Linear time baseconversion

[Ian Kelly]

On Tue, Jun 30, 2015 at 3:07 AM, Christian Gollwitzer <auriocus at gmx.de> wrote:
> Am 30.06.15 um 10:52 schrieb jonas.thornvall at gmail.com:
>>
>> It still bug out on very big numbers if base outside integer scope.
>> I am very keen on suggestions regarding the logic to make it faster.
>
>
> Concerning the algorithmic complexity, it can't be faster than square time
> in the number of digits N. Baseconversion needs to do a sequence of division
> operations, where every operation gves you one digit in the new base. The
> number of digits in the new base is proportional to the number of digits in
> the old base (the ratio is log b1/log b2). Therefore it will be O(N^2).

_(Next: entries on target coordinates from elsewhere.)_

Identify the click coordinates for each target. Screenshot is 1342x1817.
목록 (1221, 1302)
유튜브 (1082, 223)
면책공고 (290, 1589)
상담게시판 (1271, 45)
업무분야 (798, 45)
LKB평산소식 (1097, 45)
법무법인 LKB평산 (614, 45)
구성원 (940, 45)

I don't think that's true. Here's a linear hexadecimal to binary function:

>>> def hextobin(value):
...     digits = {'0': '0000', '1': '0001', '2': '0010', '3': '0011',
...         '4': '0100', '5': '0101', '6': '0110', '7': '0111',
...         '8': '1000', '9': '1001', 'A': '1010', 'B': '1011',
...         'C': '1100', 'D': '1101', 'E': '1110', 'F': '1111'}
...     return ''.join(digits[d.upper()] for d in value)
...
>>> hextobin('3f')
'00111111'

I believe this approach can be extended to arbitrary bases with some
effort, although for converting arbitrary base b1 to b2, you would
need up to b2 different mappings if b1 and b2 are relatively prime.